Saturday, 17 February
I felt rather upset for the whole day because of the forceful behavior of brother Jincheng. But I thought that as the matter has developed like this and Jincheng’s character is like this, it is useless to be upset. What I can do is forgive him. As for mother and others, as I made trouble for them it is useless to be sad. What I could do was to cheer myself up to work harder in the future so I can mend my mistake in the future.

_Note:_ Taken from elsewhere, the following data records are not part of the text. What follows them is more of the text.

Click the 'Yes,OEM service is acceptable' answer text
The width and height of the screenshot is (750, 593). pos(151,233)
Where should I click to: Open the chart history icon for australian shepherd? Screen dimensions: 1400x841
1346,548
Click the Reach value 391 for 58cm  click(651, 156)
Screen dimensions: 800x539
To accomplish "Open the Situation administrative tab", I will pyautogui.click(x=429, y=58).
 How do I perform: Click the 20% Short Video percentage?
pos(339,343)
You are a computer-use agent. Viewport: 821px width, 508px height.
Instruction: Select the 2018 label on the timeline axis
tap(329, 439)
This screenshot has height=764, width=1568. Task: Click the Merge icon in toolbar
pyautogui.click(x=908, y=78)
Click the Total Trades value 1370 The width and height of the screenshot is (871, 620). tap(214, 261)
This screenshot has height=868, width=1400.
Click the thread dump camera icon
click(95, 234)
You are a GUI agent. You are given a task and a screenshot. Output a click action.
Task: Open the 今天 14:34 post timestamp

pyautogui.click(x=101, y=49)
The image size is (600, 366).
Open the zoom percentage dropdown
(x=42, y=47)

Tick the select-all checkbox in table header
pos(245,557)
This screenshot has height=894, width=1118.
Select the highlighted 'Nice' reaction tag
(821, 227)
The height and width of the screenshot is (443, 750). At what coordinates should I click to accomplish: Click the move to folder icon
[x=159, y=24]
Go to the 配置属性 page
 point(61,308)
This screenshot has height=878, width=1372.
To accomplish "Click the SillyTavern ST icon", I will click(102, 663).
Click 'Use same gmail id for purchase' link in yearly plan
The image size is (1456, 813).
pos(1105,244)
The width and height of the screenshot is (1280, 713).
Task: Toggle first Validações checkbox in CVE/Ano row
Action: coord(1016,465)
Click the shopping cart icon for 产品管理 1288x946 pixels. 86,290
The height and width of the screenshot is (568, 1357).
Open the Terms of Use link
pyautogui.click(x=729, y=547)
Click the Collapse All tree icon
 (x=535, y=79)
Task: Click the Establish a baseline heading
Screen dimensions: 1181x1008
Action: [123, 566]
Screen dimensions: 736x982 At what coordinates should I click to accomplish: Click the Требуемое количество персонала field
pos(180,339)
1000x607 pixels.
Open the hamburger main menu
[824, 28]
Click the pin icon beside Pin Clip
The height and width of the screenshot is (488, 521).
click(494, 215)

Lou Tongsun came. He said he saw Deputy President Ye Chucang yesterday. Ye talked to him about the constitution issue, as well as to whether the power of the National Congress would be implemented by this National Congress which passed the constitution. In other words, the issue was whether we should abolish Party rule. Ye thought that for whatever reasons we should oppose the abolition of Party rule at this moment. Lou Tongsun asked what the Generalissimo thought about it. Ye said within the KMT there was a small section of people like Zhang Qun, Wang Shijie and others who advocated strongly for this, but for whatever circumstances, even if General Chiang was convinced, he would still oppose it personally. He was not alone in this. Many military men are also opposed to it. So if this is carried out with no regard to the overall situation, he is afraid it will lead to ‘revolution’. Lou Tongsun was extremely scared and immediately came to Mo Qingxiang (毛慶祥) and talked to him about General Chiang’s real opinion. Mo said General Chiang was still not very forthcoming. They happened to touch on Sun Fo. Mo said that in the past two and a half years Sun Fo was determined to resist Japan and unite with the Soviet Union because Wang Jingwei was pro-Japanese. Sun’s attitude was extremely optimistic which gave substantial support to General Chiang. But now Wang has gone and the Party inside has unified, Sun Fo could go two ways. Firstly, to hold an independent view. When General Chiang makes mistakes he could point them out frankly. Given Sun Fo’s status, General Chiang would regard his opinion highly. Secondly, as the Party inside has unified, Sun Fo should first think of General Chiang in all matters, and should be in unison with him. Sun Fo should be closer to Chiang and his associates, he should not be in a rush to express his opinion when things happen.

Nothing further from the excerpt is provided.